## Given exercise
Retype every line of the listing below word for word, leaving out the pictures.

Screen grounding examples
——

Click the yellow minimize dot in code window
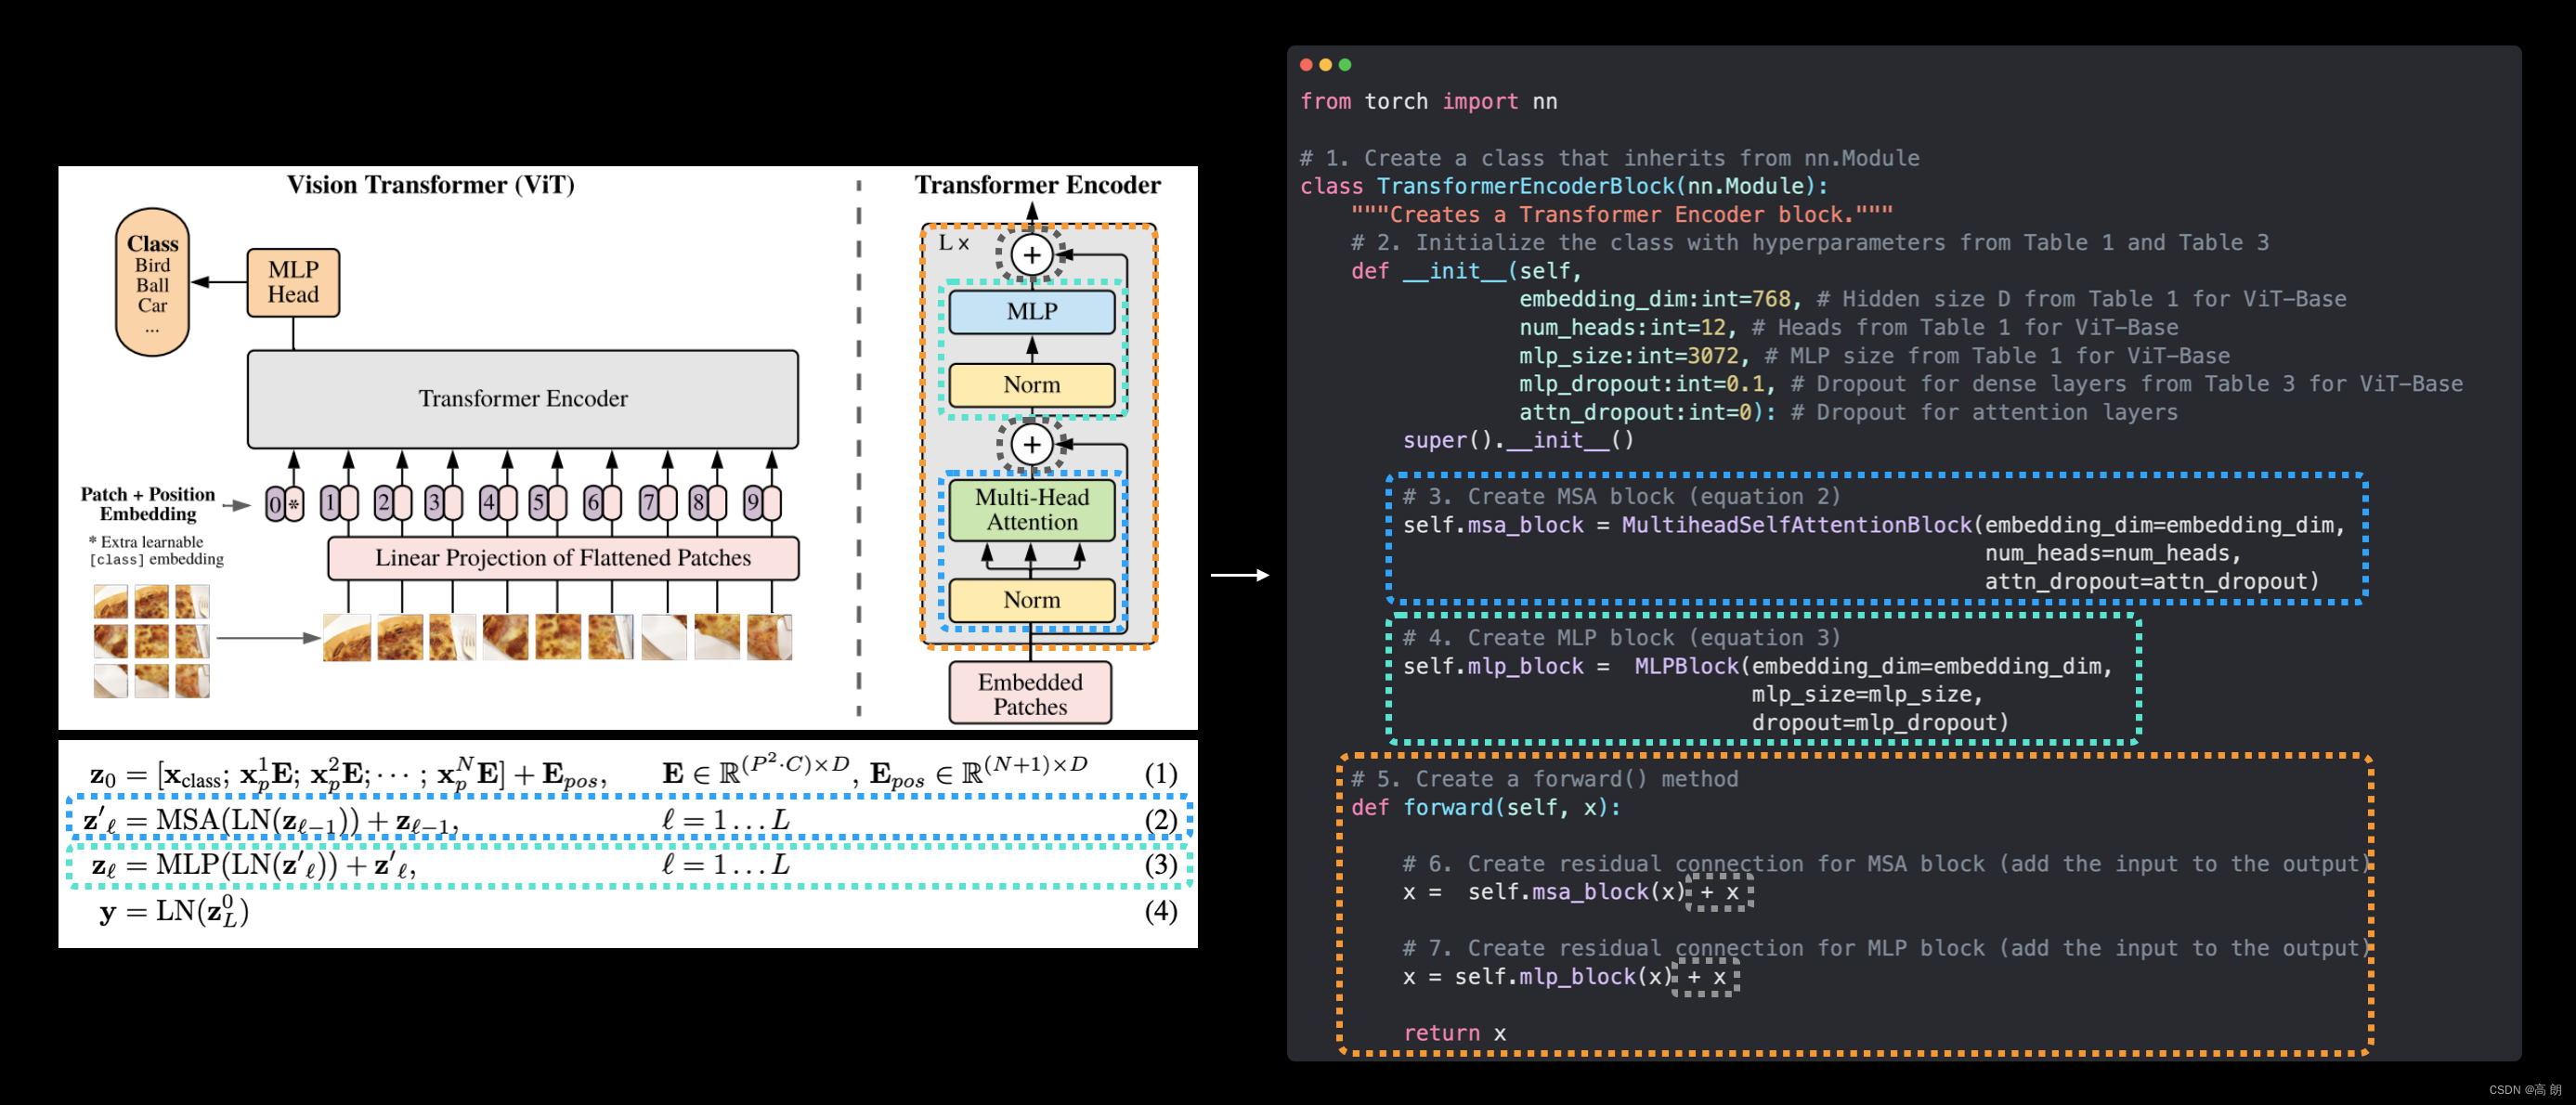 1325,65
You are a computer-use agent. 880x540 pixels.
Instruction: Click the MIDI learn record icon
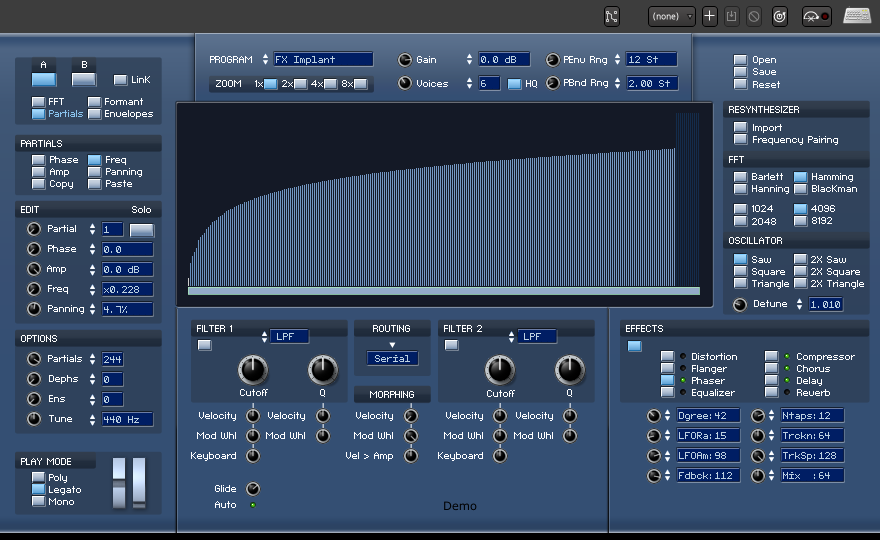click(817, 16)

——

## Correct response
Click the yellow minimize dot in code window
 1325,65
You are a computer-use agent. 880x540 pixels.
Instruction: Click the MIDI learn record icon
click(817, 16)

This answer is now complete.